Search database with lat and long by radius using php mysql

Question

Im trying to develop a small site which retrieves a results from a database by a set radius and places them on a map. I use Google maps api to get the lat and long from there search criteria, pass these to my php script which queries the database and returns the result set as a JSON object.

Im having small a problem sending both the lat and long to the php using json.

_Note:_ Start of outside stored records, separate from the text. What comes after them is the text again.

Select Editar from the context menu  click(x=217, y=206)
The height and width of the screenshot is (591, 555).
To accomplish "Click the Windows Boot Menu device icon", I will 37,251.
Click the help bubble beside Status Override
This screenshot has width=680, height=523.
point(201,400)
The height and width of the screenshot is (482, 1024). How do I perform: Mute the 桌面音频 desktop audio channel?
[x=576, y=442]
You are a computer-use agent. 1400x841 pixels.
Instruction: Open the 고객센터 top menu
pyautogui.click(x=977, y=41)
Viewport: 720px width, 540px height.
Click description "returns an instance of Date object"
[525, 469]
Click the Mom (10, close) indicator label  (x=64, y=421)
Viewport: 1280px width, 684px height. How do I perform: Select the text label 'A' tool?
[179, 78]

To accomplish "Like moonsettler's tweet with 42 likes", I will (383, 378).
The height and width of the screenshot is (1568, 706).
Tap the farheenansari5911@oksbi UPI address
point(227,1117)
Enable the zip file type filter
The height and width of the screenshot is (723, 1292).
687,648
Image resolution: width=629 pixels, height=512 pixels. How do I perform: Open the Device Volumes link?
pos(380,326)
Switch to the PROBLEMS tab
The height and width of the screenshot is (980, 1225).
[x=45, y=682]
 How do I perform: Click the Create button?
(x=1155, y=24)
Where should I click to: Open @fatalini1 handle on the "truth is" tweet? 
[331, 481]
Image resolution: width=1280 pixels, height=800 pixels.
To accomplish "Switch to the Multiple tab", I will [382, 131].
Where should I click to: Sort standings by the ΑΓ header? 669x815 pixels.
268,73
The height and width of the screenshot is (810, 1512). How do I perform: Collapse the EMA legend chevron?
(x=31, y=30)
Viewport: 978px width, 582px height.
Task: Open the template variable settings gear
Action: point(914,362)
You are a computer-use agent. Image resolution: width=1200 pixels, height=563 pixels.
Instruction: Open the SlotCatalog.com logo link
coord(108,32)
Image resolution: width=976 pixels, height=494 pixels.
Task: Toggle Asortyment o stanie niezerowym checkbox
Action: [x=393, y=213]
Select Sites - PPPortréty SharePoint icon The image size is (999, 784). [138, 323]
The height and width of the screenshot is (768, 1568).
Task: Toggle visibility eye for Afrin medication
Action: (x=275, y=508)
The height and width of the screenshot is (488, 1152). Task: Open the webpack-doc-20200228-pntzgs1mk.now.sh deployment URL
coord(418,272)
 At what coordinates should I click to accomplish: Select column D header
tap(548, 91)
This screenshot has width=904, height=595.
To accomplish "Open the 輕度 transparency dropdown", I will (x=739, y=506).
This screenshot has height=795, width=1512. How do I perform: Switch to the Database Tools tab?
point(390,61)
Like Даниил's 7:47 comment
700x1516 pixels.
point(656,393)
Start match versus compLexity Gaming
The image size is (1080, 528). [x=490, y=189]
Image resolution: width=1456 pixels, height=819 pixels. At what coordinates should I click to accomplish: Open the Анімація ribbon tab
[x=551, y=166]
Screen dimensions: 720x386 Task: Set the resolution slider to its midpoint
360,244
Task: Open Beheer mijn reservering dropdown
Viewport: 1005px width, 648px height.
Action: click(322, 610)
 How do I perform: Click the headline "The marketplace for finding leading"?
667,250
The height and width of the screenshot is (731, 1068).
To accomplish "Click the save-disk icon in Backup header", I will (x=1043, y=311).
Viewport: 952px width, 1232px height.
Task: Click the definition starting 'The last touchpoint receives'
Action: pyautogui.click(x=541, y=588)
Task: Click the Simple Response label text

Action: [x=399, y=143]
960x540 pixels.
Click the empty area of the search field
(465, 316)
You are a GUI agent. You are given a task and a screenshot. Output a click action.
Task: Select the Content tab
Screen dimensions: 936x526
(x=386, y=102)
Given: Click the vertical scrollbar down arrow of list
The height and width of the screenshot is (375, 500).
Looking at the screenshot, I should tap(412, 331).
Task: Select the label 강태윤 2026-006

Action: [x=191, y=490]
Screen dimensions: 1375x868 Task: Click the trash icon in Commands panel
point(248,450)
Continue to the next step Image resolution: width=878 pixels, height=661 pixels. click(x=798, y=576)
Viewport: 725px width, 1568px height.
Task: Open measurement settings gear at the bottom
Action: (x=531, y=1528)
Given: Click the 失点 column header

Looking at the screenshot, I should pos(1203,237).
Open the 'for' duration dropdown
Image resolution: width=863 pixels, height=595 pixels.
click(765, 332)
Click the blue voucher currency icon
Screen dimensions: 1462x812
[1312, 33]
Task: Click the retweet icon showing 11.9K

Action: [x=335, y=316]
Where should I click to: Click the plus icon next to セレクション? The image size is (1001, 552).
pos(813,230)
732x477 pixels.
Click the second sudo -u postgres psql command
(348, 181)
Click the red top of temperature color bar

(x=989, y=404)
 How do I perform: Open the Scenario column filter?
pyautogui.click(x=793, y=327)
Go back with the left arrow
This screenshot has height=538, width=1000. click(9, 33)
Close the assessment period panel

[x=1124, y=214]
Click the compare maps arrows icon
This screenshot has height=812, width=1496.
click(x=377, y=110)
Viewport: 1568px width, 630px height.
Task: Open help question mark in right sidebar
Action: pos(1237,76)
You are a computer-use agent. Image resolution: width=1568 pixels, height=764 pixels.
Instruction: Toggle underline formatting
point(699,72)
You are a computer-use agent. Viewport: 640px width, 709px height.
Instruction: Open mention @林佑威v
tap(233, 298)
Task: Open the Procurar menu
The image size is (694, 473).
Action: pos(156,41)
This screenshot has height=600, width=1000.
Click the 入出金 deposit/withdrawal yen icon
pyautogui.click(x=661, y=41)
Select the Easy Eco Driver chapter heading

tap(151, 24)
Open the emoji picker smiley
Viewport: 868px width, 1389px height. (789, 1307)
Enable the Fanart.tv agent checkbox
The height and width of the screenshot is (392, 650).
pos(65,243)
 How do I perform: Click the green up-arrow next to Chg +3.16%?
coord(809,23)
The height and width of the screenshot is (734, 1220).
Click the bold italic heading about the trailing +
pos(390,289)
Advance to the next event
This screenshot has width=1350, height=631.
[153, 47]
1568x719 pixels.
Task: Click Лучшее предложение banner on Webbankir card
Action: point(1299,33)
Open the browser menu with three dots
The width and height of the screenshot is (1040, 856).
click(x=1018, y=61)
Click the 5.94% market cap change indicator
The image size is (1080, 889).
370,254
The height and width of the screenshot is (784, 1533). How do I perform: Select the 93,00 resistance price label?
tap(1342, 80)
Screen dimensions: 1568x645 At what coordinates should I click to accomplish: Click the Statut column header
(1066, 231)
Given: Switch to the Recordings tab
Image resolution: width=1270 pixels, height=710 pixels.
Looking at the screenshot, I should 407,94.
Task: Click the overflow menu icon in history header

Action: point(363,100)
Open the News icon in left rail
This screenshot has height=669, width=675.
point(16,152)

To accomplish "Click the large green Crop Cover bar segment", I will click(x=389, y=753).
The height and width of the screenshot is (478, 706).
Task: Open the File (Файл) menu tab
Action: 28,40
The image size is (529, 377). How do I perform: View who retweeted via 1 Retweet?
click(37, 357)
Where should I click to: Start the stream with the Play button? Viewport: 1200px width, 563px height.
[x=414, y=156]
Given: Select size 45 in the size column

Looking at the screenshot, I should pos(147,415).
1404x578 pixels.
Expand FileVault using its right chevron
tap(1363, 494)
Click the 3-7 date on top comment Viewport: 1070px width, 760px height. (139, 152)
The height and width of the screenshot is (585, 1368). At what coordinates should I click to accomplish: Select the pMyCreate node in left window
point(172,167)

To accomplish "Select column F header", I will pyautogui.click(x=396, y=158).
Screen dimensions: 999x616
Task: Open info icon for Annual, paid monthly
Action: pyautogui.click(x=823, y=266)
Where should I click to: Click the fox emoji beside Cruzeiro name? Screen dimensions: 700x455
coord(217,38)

My main problem is that my sql to search the database appears to be wrong as it just retrieves the first 10 results in my database. I want it to return the first 10 results within the radius from the search point.

Here is my ajax code

function showCarPark(location)
{
    var lat = location.lat();
    var lng = location.lng();
    //alert("Lat: " +lat.toFixed(6));
    //alert("Lng: " +lng.toFixed(6));
    document.getElementById('carParkResults').innerHTML = "";
    var criterion = document.getElementById("address").value;
    var count = 0;
    $.ajax({    
              url: 'process.php',
              type: 'GET',
              data: "lat=" + lat + "&lng=" + lng,
              dataType: 'json',
              success: function(data) 
              {
                  jQuery.each(data, function()
                  {
                    $('<p>').text("Car Park: " + data[count].name).appendTo('#carParkResults');
                    placeCarParks(data[count].postcode,data[count].name, data[count].street, data[count].type);
                    count++;
                  });
              },
              error: function(e) 
              {
                //called when there is an error
                console.log(e.message);
                alert("error" + e.message);
              }
    });

And here is my php script

$rad = 20;
$lat = $_GET['lat'];
$lng = 1.4681464; //put a temporary number in as it wont pass the lng in the JSON

$sql="SELECT *, (3959 * acos(cos(radians('".$lat."')) * cos(radians(lat)) * cos( radians(long) - radians('".$lng."')) + sin(radians('".$lat."')) * 
sin(radians(lat)))) 
AS distance 
FROM carpark HAVING distance < 15 ORDER BY distance LIMIT 0 , 10";

$result = mysql_query($sql);

while($r = mysql_fetch_assoc($result)) $rows[] = $r;

echo json_encode($rows);

The columns in my table are called lat and long Any help is appreciated.

Answer 1

For your case try to use WHERE instead of HAVING

SELECT *, (3959 * acos(cos(radians('".$lat."')) * cos(radians(lat)) * cos( radians(long) - radians('".$lng."')) + sin(radians('".$lat."')) * 
sin(radians(lat)))) 
AS distance 
FROM carpark WHERE distance < 15 ORDER BY distance LIMIT 0 , 10

Answer 2

I had no trouble using HAVING. iLLin's answer is misleading. Here is an example of a correct query to find the distance from New York City:

SELECT *, (3959 * acos(cos(radians('40.7142')) * cos(radians(latitudeColName)) * cos( radians(longitudeColName) - radians('-74.0064')) + sin(radians('40.7142')) * sin(radians(latitudeColName)))) AS distance FROM myTable HAVING distance < 15 ORDER BY distance LIMIT 0 , 10

Change the line in the jQuery request to use this notation {name : value, name : value}:

          data: {lat : lat, long : long},